Variation and comparison of Sq vs Df/B with different ϕ for circular footing

4.6 Variation and Comparison of dq

In the bearing capacity equation, the Nγ term relates to the slip mechanism that develops beneath the footing’s base. It means that the surcharge term, together with depth factor dq captures the impacts of the portion of the mechanism that extends above the base of the footing. For determining dq, the analysis was first performed by embedding the strip footing at different depths, and subsequently, the ultimate bearing capacity was computed using the pressure-settlement curve. Following this, the bearing capacity of the surface footing (0.5BγNγ) was subtracted from the bearing capacity corresponding to the embedded footing. This difference in bearing capacity (qNqdq) is related to the component on account of surcharge due to shear strength above the foundation’s base level. Accordingly, the depth factor dq, which takes care of the shear strength above the foundation’s base level, was determined by dividing the term qNqdq by the bearing capacity of surface strip footing subjected to surcharge, i.e., qNq.

Numerically dq is defined as the depth factor calculated for different embedment depths at different φ by:

$${d}_{q}=\left[\frac{{q}_{bstrip}-\left(0.5\times B\times \gamma \times {N}_{\gamma }\right)}{(q{\times N}_{q})}\right]$$
(14)

where qbstrip is the bearing capacity of the strip foundation at failure for different embedment depths, q is the surcharge (γDf), and Nγ and Nq are the bearing capacity factors for strip footing resting on the ground.

The dq values obtained as per the above-mentioned procedure were compared with those reported by Lyamin et al. (2007). This comparison is shown in Table 6, which suggests that the present dq values were similar to that reported by Lyamin et al. (2007).

Table 6 Comparison of dq values for strip footing on homogeneous sand at various embedment depths

4.7 Failure Patterns

The generated failure patterns for conical footing with ϕ = 35° and Df/B = 0 and 1 at β = 30°, 60°, 90°, 120°, 150°, and 180° are shown in Fig. 10af and Fig. 11af, respectively. The parameter indicated in Fig. 10af is the strain in the form of |ε1,pε3,p|. The dark red color in this figure implies the material is at failure. Alternatively, the adaptive finite element meshes shown in Fig. 2 indirectly reflect the failure patterns. The failure patterns generally serve two purposes: (1) to visualize the occurrence of failure and (2) to verify the correctness of the obtained results. It should also be noted that the curvilinear collapse pattern or rupture surface was always covered well within the stipulated vertical and horizontal range. It indicates that the analysis domain chosen was adequate. From the failure patterns, it can be seen that the failure surface is not well developed and is not reaching the ground. So, it can be concluded that there may be a possibility of local shear failure.

Fig. 10
figure 10

Generated failure patterns for conical footing with ϕ = 35° and Df/B = 0 at β a 30°, b 60°, c 90°, d 120°, e 150°, and f 180°

Fig. 11
figure 11

Generated failure patterns for conical footing with ϕ = 35° and Df/B = 1 at β a 30°, b 60°, c 90°, d 120°, e 150°, and f 180°

5 Conclusions

  • Bearing capacity decreases on increasing the cone’s apex angle (β), with the maximum at β = 30°.

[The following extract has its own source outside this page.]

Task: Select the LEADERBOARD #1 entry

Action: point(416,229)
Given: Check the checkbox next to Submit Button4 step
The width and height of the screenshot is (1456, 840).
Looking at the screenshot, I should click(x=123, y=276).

  • At β = 30°, bearing capacity improvement over circular footing was in the range of 1.25 to 5, considering all the friction angles and embedment ratios.

  • At a given pressure, settlement increases on increasing the apex angle of the cone and becomes minimum at β = 30°.

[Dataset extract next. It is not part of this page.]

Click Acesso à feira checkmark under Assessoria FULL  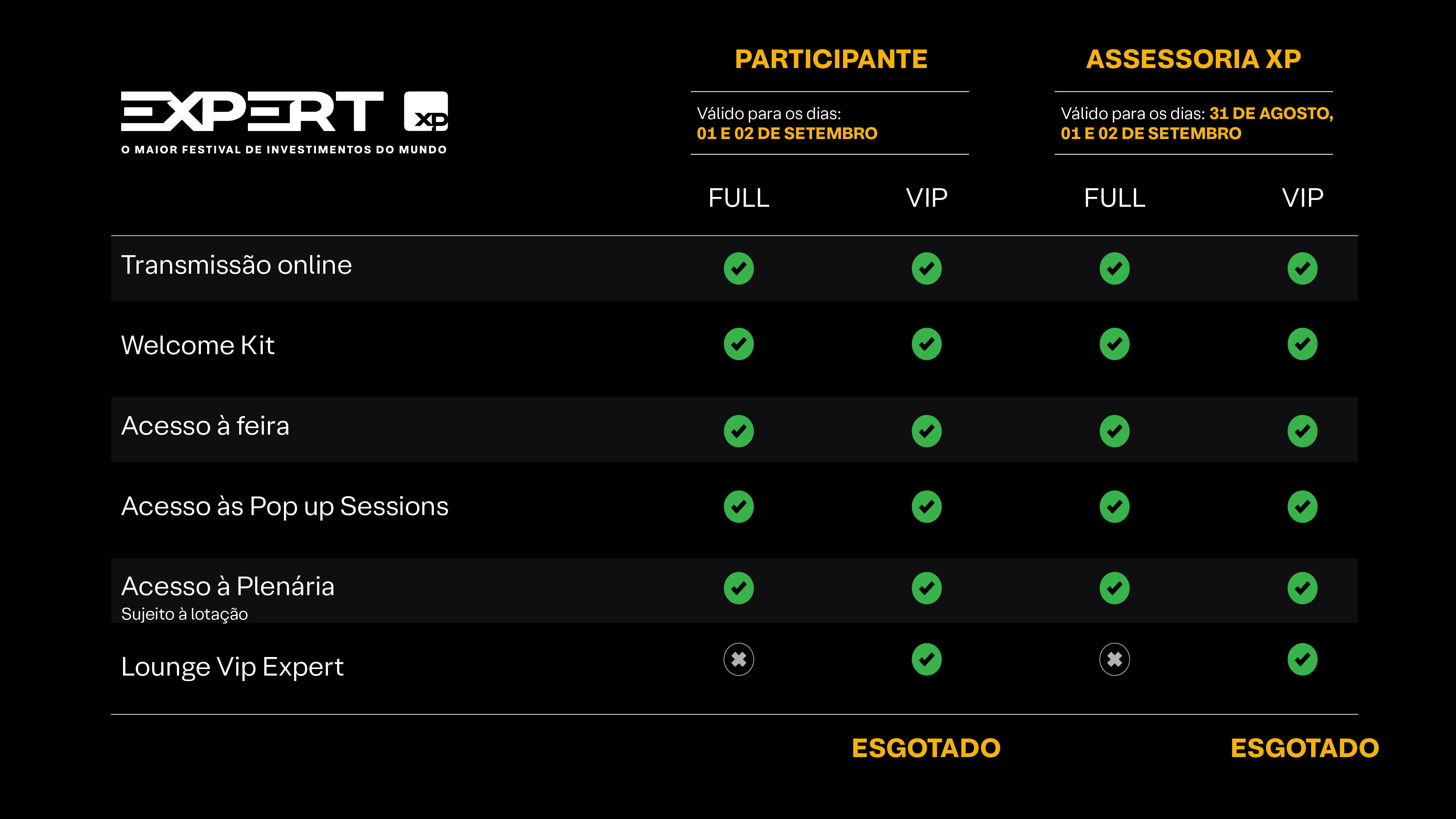point(1114,431)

  • At β = 30°, settlement reduction over circular footing is in the range of 60% to 80%, considering all the friction angles and embedment ratios.

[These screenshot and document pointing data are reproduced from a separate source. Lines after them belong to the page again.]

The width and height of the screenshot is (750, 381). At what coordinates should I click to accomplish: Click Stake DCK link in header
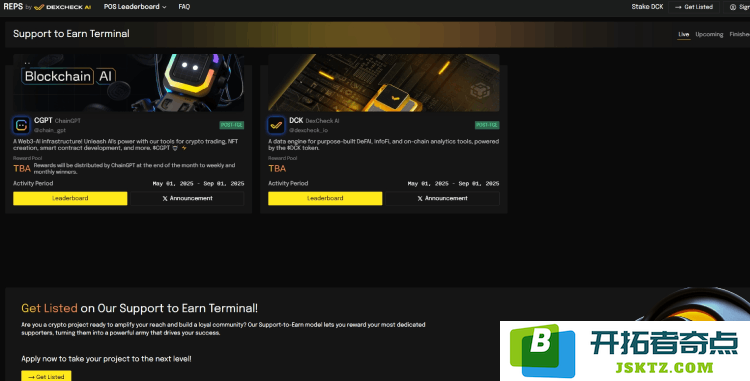(647, 7)
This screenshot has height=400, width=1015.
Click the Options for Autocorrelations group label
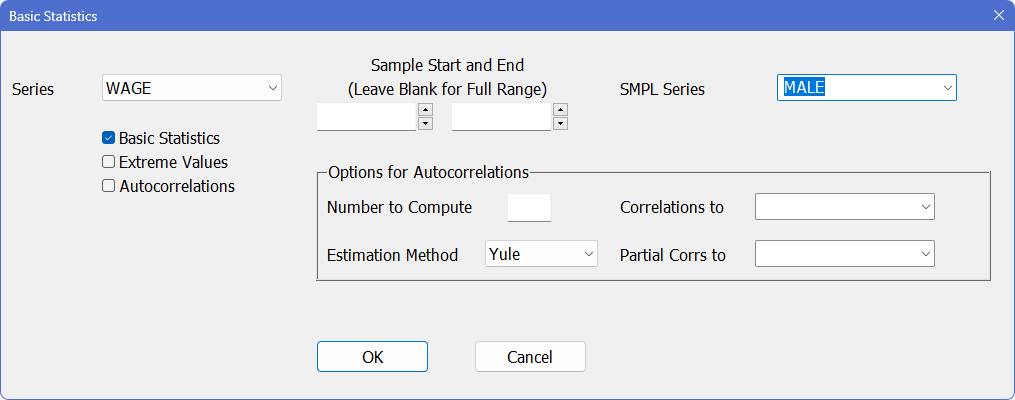(428, 172)
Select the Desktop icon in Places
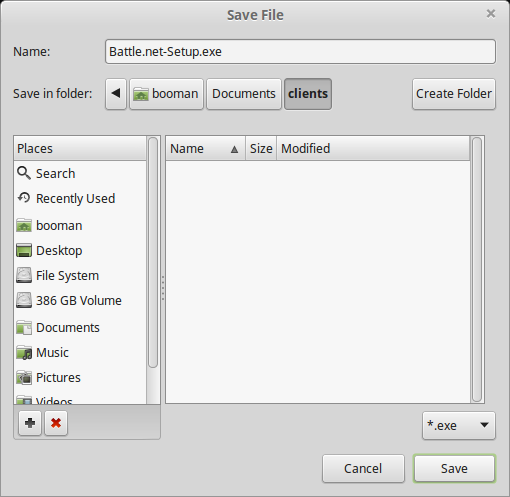Viewport: 510px width, 497px height. point(24,250)
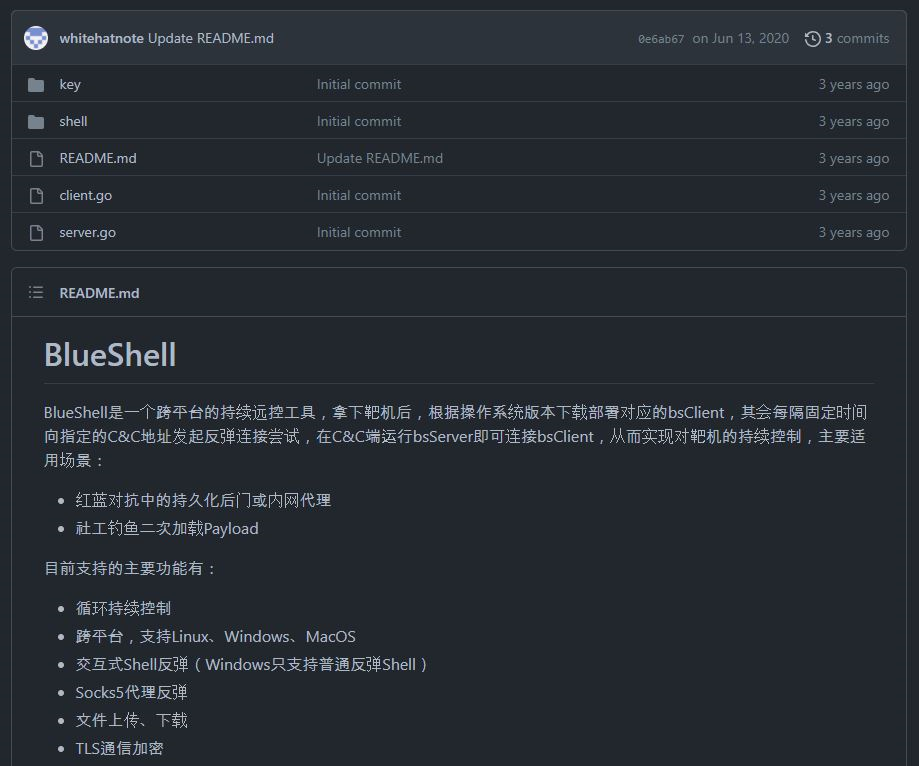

  • The bearing capacity improvement and settlement reduction over circular footing are maximum for lower friction angle values.

  • For a value of β and ϕ, the BCR decreases with an increase in the embedment ratio.

  • The bearing capacity factors from the present study were marginally smaller than that reported in the literature, while the shape and depth factors were comparable. It implies that the flow rule only affected the bearing capacity factors but not the shape and depth factors.